Comparative Evaluation of Long-Pulse Alexandrite and Long-Pulse Nd:YAG Laser Systems Used Individually and in Combination for Axillary Hair Removal
Article first published online: 6 FEB 2008
© 2008 by the American Society for Dermatologic Surgery, Inc. Published by Blackwell Publishing
Volume 34, Issue 5, pages 665–671, May 2008
How to Cite
KHOURY, J. G., SALUJA, R. and GOLDMAN, M. P. (2008), Comparative Evaluation of Long-Pulse Alexandrite and Long-Pulse Nd:YAG Laser Systems Used Individually and in Combination for Axillary Hair Removal. Dermatologic Surgery, 34: 665–671. doi: 10.1111/j.1524-4725.2007.34125.x
- Issue published online: 6 FEB 2008
- Article first published online: 6 FEB 2008
BACKGROUND The 755-nm alexandrite and the 1,064-nm Nd:YAG lasers are both utilized for hair removal. Advances in laser technology have led to the development of dual-wavelength treatment for increased efficacy.

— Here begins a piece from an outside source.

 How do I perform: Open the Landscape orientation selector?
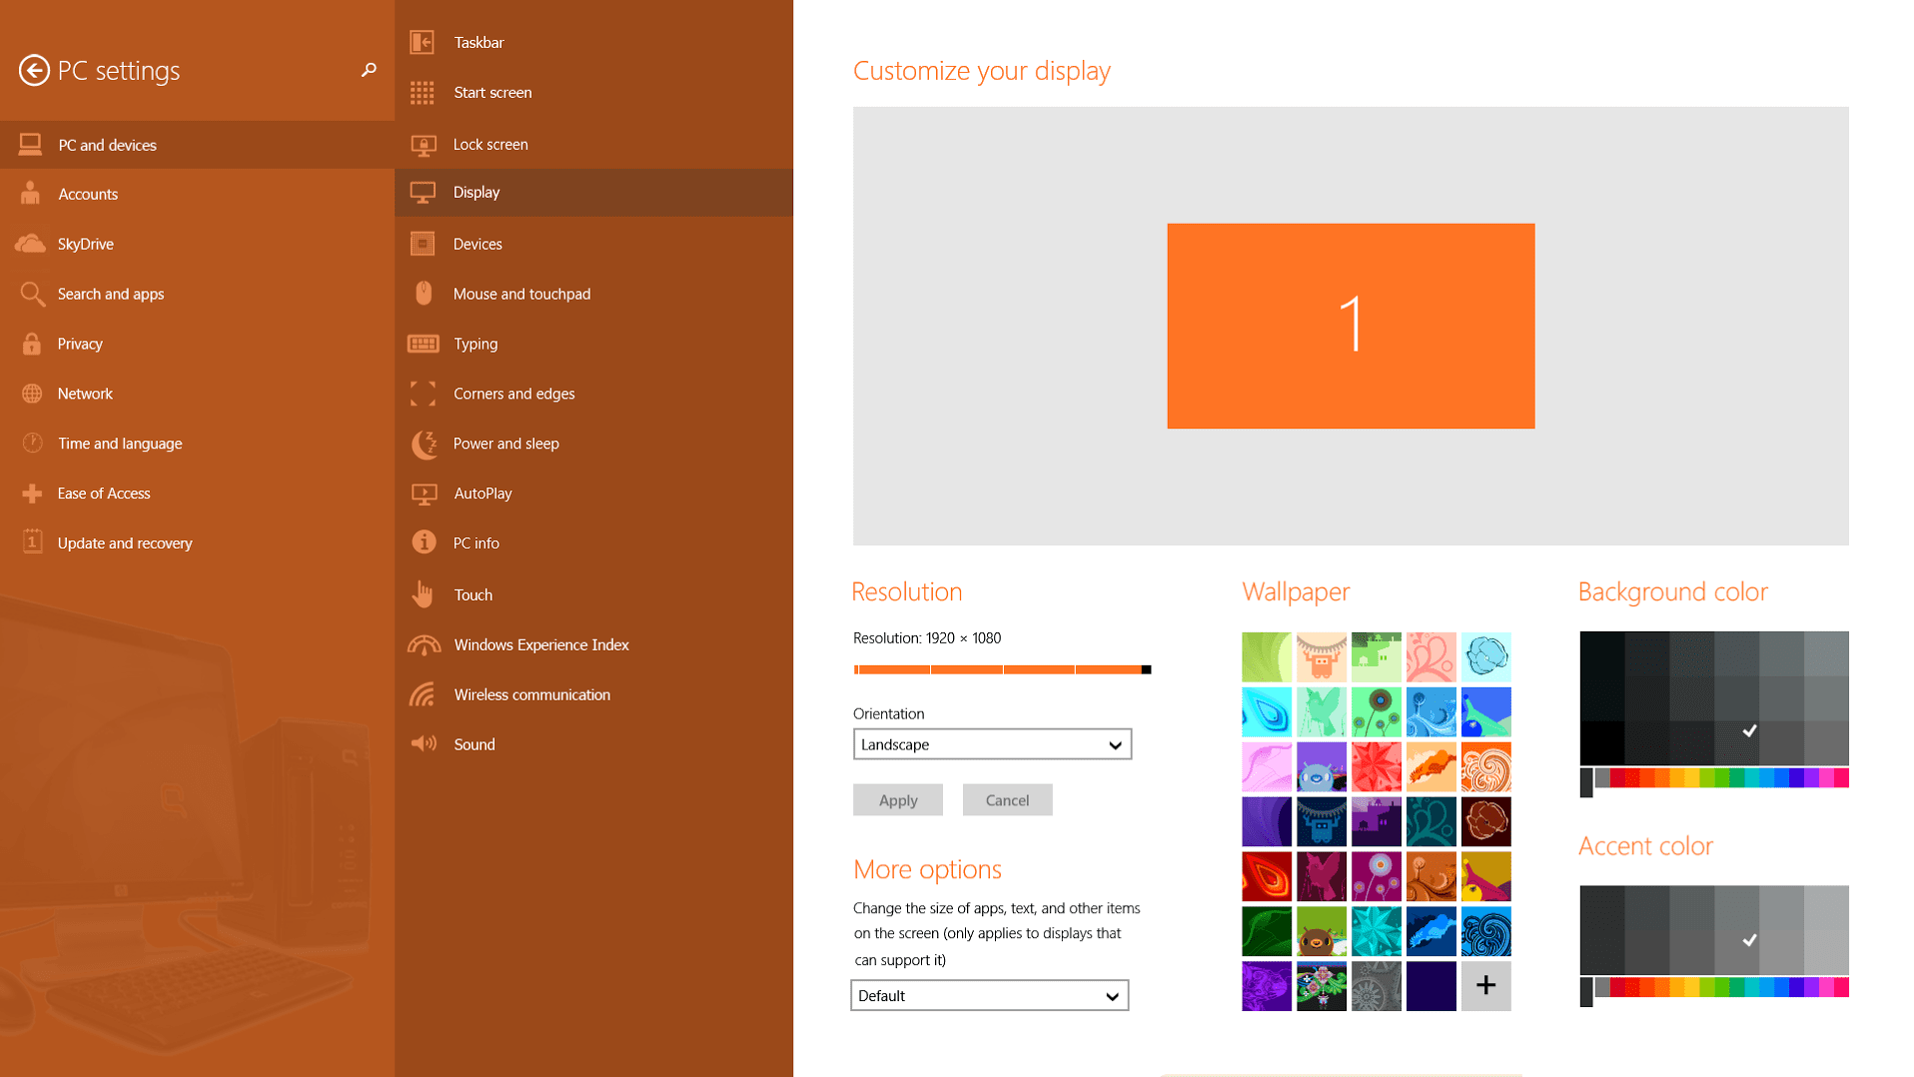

OBJECTIVE The objective was to evaluate the safety and efficacy of combining 755- and 1,064-nm wavelengths for axillary hair removal.
METHODS Twenty patients received three treatments at 4- to 6-week intervals in four axillary quadrants. The left upper axilla was treated with the alexandrite laser, the left lower axilla with the Nd:YAG laser, the right upper axilla with combination alexandrite and Nd:YAG laser, and the right lower quadrant with the diode laser. At 1- and 2-month follow-up visits, subjects completed questionnaires and were assessed for percentage of hair reduction.
RESULTS Eighteen subjects completed the study. The greatest reduction was seen with the alexandrite laser at 70.3% and combination of alexandrite and Nd:YAG laser at 67.1%. The diode laser was less efficacious at 59.7% and the Nd:YAG laser had the least improvement with 47.4% reduction. Subjects found the alexandrite and diode lasers to be the most tolerable and the Nd:YAG and combination treatment to be the most painful.
CONCLUSION Combination treatment of alexandrite and Nd:YAG lasers provides no added benefit over the alexandrite laser alone.